Zappos is putting an e-commerce twist on holiday charitable giving.
The Amazon.com Inc.-owned shoe retailer is soliciting consumers to donate toys for its “Shaq-A-Claus” gift-giving program, which it is running with retired NBA star Shaquille O’Neal.
Here’s how the toy drive works: A consumer buys a toy, prints off a pre-paid shipping label and sends the toy to Zappos’ headquarters in Nevada. Once there, Zappos will wrap the toy and then send it to one of four Boys & Girls Clubs of America. Shaq himself will distribute the toys in person at the Boys and Girls Club located in Nevada.
Zappos is anticipating consumers will donate 9,000 toys and, as of Cyber Monday (Nov. 26), shoppers have requested about 4,200 shipping labels, says Stevie Bautista, Zappos’ “Karma Kommando.” Bautista oversees Zappos For Good, which focuses on Zappos’ employee engagement and wellness and community engagement.

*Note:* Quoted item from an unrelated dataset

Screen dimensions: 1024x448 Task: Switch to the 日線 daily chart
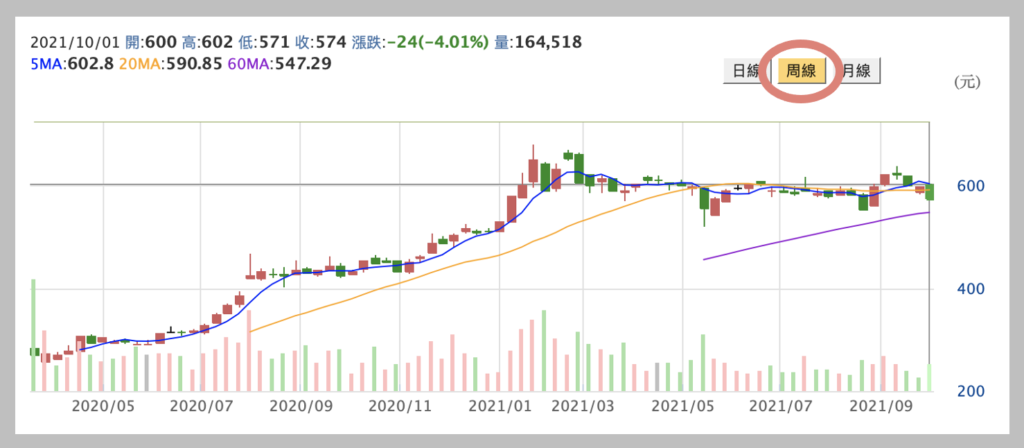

His team of five employees coordinated this holiday initiative along with similar charitable events throughout the year, such as a school supply drive.
All Zappos employees, including executives, are required to volunteer for 10 hours of “holiday helper” time every year, Bautista says. With nearly 1,500 employees, Zappos can power the Shaq-A-Claus program using these employee hours, without having to hire any additional team members, he says.
“No matter what, from the CEO to the person on the phone, everyone has 10 hours of giving back,” Bautista says.
Of the 10 hours, five of them are typically spent on the phone fielding customer service calls, which helps employees “connect with customers,” Bautista says. The additional five hours can be spent in other volunteering capacities, such as serving in a soup kitchen, and this year the Shaq-A-Claus program is an additional option. Employees can sort the donated toys based on age, wrap toys, label them or help Shaq deliver them at the Nevada Boys and Girls Club. To keep the operation organized, the retailer has an app where employees can sign up for their helper time.
Employees sort and wrap toys at Zappos’ headquarters specially converted into a toy drive location.
Zappos has been working on the Shaq-A-Claus program for the past two months. The web-only retailer budgeted up to $100,000 for this toy drive, which includes paying the shipping costs for all the toy donations to get to Zappos’ headquarters and then to the Boys and Girls Clubs. Zappos also matched all toy donations consumers made on Black Friday and Cyber Monday with a toy. In addition, if Zappos does not reach 9,000 toys, it will buy the remaining toys for the Boys and Girls Clubs it has committed to, Bautista says.
In addition, Zappos “crowd sources” some of its budget from other Zappos departments that may have extra money leftover in their budgets before the end of the year, Bautista says. For example, each department has a team-building budget per month and may choose to donate December’s portion to the toy drive.
Based on experience from its school supply drive for the Kids in Need Foundation, Zappos found that shoppers who donated purchased more than one item per shipping label. So, within those 4,200 boxes, Zappos hopes there is more than one toy in some of them. It is accepting toys until Dec. 10. Toys received after that will be saved for the following holiday season for Shaq to donate via his community relationships.
Zappos is letting consumers know about the toy drive via social media and news outlets, and Shaq is promoting it as well.
Zappos-parent Amazon.com Inc. also has a digital-age twist on charitable giving this holiday season. Shoppers with a smart speaker powered by Amazon’s voice-activated software Alexa—such as the Echo—can say “Alexa, donate to Toys for Tots.” Alexa will then recommend a gift from the Toys for Tots charity list, and shoppers confirm the purchase. Amazon then ships the donated gift to Toys for Tots.
Amazon is No. 1 in the Internet Retailer 2018 Top 500.